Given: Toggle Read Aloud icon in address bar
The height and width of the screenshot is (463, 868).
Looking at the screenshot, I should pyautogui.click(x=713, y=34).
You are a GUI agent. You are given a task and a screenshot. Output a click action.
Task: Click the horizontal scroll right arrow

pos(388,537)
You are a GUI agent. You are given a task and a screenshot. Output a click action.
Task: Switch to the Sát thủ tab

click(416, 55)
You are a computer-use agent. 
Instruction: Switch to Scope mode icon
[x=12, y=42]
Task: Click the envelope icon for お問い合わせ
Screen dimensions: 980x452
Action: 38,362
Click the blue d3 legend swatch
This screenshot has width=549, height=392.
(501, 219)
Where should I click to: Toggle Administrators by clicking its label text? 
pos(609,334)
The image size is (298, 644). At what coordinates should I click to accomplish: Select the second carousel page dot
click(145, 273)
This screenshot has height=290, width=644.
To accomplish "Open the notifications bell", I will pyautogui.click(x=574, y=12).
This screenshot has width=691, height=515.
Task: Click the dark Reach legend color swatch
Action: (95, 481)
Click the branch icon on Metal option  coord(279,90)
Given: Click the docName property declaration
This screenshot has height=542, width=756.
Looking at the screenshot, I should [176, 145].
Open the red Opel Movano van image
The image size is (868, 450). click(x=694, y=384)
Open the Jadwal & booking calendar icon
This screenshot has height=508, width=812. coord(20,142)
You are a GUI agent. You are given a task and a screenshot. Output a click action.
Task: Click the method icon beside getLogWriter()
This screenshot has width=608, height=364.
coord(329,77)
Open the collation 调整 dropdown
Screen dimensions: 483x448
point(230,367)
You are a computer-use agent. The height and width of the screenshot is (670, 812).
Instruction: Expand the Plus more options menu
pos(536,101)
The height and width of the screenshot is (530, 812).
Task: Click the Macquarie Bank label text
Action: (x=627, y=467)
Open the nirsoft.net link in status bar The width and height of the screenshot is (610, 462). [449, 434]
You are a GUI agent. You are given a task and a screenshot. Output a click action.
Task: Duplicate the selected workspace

## INSTRUCTIONS TO FOLLOW
From the listing above, extract every line exactly as it stands.

## RESPONSE TO THE EXERCISE
Given: Toggle Read Aloud icon in address bar
The height and width of the screenshot is (463, 868).
Looking at the screenshot, I should pyautogui.click(x=713, y=34).
You are a GUI agent. You are given a task and a screenshot. Output a click action.
Task: Click the horizontal scroll right arrow

pos(388,537)
You are a GUI agent. You are given a task and a screenshot. Output a click action.
Task: Switch to the Sát thủ tab

click(416, 55)
You are a computer-use agent. 
Instruction: Switch to Scope mode icon
[x=12, y=42]
Task: Click the envelope icon for お問い合わせ
Screen dimensions: 980x452
Action: 38,362
Click the blue d3 legend swatch
This screenshot has width=549, height=392.
(501, 219)
Where should I click to: Toggle Administrators by clicking its label text? 
pos(609,334)
The image size is (298, 644). At what coordinates should I click to accomplish: Select the second carousel page dot
click(145, 273)
This screenshot has height=290, width=644.
To accomplish "Open the notifications bell", I will pyautogui.click(x=574, y=12).
This screenshot has width=691, height=515.
Task: Click the dark Reach legend color swatch
Action: (95, 481)
Click the branch icon on Metal option  coord(279,90)
Given: Click the docName property declaration
This screenshot has height=542, width=756.
Looking at the screenshot, I should [176, 145].
Open the red Opel Movano van image
The image size is (868, 450). click(x=694, y=384)
Open the Jadwal & booking calendar icon
This screenshot has height=508, width=812. coord(20,142)
You are a GUI agent. You are given a task and a screenshot. Output a click action.
Task: Click the method icon beside getLogWriter()
This screenshot has width=608, height=364.
coord(329,77)
Open the collation 调整 dropdown
Screen dimensions: 483x448
point(230,367)
You are a computer-use agent. The height and width of the screenshot is (670, 812).
Instruction: Expand the Plus more options menu
pos(536,101)
The height and width of the screenshot is (530, 812).
Task: Click the Macquarie Bank label text
Action: (x=627, y=467)
Open the nirsoft.net link in status bar The width and height of the screenshot is (610, 462). [449, 434]
You are a GUI agent. You are given a task and a screenshot. Output a click action.
Task: Duplicate the selected workspace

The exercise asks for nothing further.